Monday, 18th December 2017

 Molecular Neuropathology

    Inherited Metabolic Disorders: Identification of new causative genes of disease and investigation of new therapeutic strategies

 


Grupo-400

 


 

 

Mª Pilar Rodríguez-Pombo

DSciStaff

DPublications

 

 

 

 

Research summary:

Knowledge of genes and mutations causing pathology is becoming a key factor to understand the relationship between gene function and disease, and from there, to try to mitigate the biochemical dysfunction. This principle, which applies to any disease with a genetic basis, is especially relevant to the 30 million of Europeans suffering from a rare disease.

The widespread use of resources aimed to decipher the genetics of complex diseases has prompted an unprecedented development of technologies such as next generation sequencing (NGS), or genotyping arrays, which have allowed the identification of new genes and mutations in over 40 monogenic diseases. Nevertheless, still there are a very numerous clinical entities affecting to a small number of patients for which the deficient gene is unknown.
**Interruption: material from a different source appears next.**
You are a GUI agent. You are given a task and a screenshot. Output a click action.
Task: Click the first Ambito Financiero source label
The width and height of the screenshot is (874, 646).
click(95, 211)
Our working group is currently implementing some of these methodologies for searching new genes involved in specific groups of inherited metabolic diseases classified as rare and predominantly with a neurological impact. Among those, are especially relevant various neonatal epileptic encephalopathies (glycinergic encephalopathy, Maple Syrup Disease, and several multiple mitochondrial dysfunction syndromes). We have recently reported the identification of a novel regulatory defect in the branched-chain-α-keto acid dehydrogenase responsible for the pathology of Maple Syrup Urine Disease. The second major goal of our work is focused on finding new targets and therapeutic strategies tailored to the phenotype / genotype for each specific patient. We propose two different lines of experimentation. The first one based on the analysis of the biochemical phenotype, essential to understanding the pathophysiology of the disease. The second based on the understanding of the molecular mechanism of the allelic variants identified in each patient. In this case, we will explore the applicability of therapies based on the modulation of mechanisms involved in the processing, stability or translation of mRNA. The ultimate goal will be to offer a personalized treatment option, adapted to the phenotype/genotype of each patient.